[Collected data]
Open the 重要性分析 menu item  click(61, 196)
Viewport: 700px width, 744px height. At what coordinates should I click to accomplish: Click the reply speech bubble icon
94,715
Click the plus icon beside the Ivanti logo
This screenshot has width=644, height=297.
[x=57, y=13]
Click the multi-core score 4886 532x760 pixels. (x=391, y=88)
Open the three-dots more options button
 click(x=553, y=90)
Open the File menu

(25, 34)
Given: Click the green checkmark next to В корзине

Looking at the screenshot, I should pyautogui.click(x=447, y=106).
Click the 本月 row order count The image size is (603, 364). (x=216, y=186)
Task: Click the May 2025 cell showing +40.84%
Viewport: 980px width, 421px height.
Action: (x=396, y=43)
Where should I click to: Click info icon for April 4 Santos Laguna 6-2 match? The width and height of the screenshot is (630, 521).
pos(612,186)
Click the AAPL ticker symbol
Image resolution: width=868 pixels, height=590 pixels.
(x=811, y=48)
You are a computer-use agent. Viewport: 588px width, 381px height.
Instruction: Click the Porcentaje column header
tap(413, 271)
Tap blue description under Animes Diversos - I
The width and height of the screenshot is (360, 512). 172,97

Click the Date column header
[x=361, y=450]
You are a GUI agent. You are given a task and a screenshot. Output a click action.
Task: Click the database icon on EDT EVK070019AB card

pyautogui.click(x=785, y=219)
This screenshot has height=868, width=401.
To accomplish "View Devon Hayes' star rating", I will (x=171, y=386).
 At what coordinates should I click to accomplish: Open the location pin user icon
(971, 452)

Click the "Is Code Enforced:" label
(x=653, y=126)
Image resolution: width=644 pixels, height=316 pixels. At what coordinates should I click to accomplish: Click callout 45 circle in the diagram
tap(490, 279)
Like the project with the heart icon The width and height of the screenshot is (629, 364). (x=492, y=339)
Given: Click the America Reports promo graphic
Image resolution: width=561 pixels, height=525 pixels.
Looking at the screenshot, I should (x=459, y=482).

▶ _Exercise directions_
Please print the lines from the start of the records up to and including the line with "Click the multi-core", copying each one exactly and leaving out the rest.

▶ _Solved problem_
Open the 重要性分析 menu item  click(61, 196)
Viewport: 700px width, 744px height. At what coordinates should I click to accomplish: Click the reply speech bubble icon
94,715
Click the plus icon beside the Ivanti logo
This screenshot has width=644, height=297.
[x=57, y=13]
Click the multi-core score 4886 532x760 pixels. (x=391, y=88)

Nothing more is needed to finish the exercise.